A new forecast from U.K.-based ABI Research projects mobile payments powered by Near Field Communications (NFC) will jump from $4 billion this year to more than $100 billion by 2016 and hit $191 billion in 2017. Driving that vertiginous growth will be the convergence of different payment types -- proximity, P2P and online -- on one NFC-equipped handset to enable ticketing, retail and loyalty card transactions.
ABI predicts transportation and ticketing will be the first categories to benefit from this trend, with 26% of all NFC handsets to include a contactless ticketing application in 2017. Plus, transportation authorities will have the ability to offer other services, such as route planners, schedules and alerts, as well as related advertising opportunities.
Still, ABI acknowledges NFC-based mobile payments are still at least a couple of years away, with barriers remaining to wider adoption. “The business models have not yet been clearly identified and proven with no real-world case studies to demonstrate the potential returns,” said ABI practice director John Devlin. “Current MNO [mobile network operator] pricing strategies makes market entrance and investment difficult for potential partners.”
That uncertainty has kept operators from large-scale investments in NFC smartphones. Telefonica’s 02 mobile wallet and Barclay’s PingIt, for instance, have not included NFC functionality in their mobile offerings at launch. Given that skepticism, it’s hard to see how ABI projects NFC mobile payments will ramp up to $100 billion in four years.

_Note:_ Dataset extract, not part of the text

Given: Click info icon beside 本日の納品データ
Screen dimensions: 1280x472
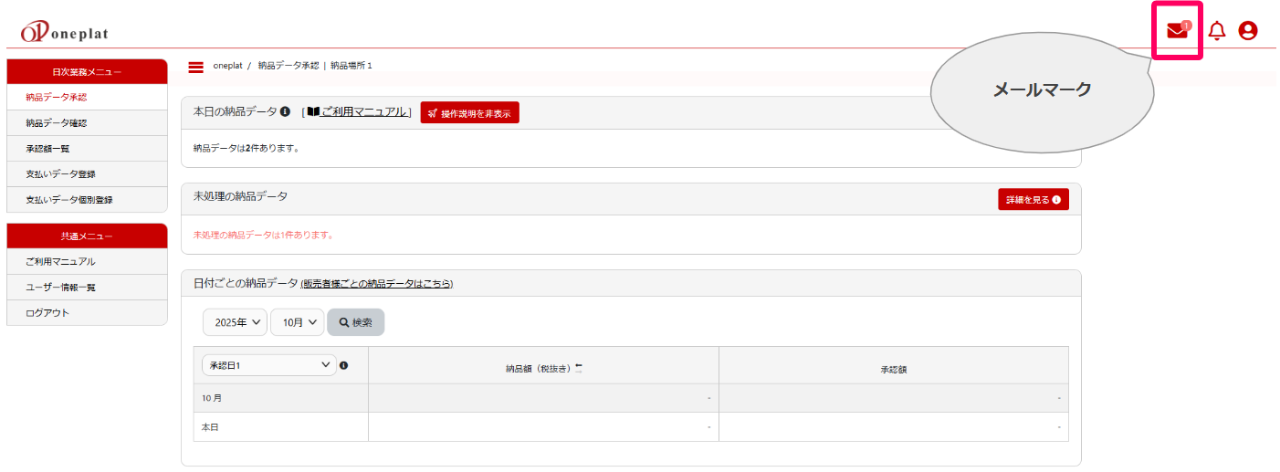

The ABI report follows on the heels of a separate forecast from eMarketer projecting the total transaction value of mobile payments in the U.S. will reach $640 million this year and grow almost tenfold to $2 billion in 20016. (That covers all point-of-sale (POS) transactions made using a mobile device at a register or by tapping a device to complete a purchase.
The average mobile payments user will spend just $62 a year on their phones this year, but that amount leaps to $1,294 in four years, according to the eMarketer estimate. Among the mobile payments initiatives is Isis, an NFC-focused effort led by Verizon, AT&T and T-Mobile. The consortium this week confirmed the Oct. 22 launch of its long-awaited trial in Austin and Salt Lake City on Oct. 22. By year’s-end, it said as many as 20 “Isis-ready” handsets would be in the market.
Other companies are not waiting for NFC to gain traction to tackle mobile payments. eBay, for instance, said during its third-quarter conference call Wednesday that it expects its PayPal unit to handle $10 billion in mobile payment transactions this year, up 150% from a year ago. In addition to its smartphone apps and PayPal Here service, the company is currently trialing a mobile wallet offering with stores including Home Depot, JCPenney, Office Depot and Toys “R” Us.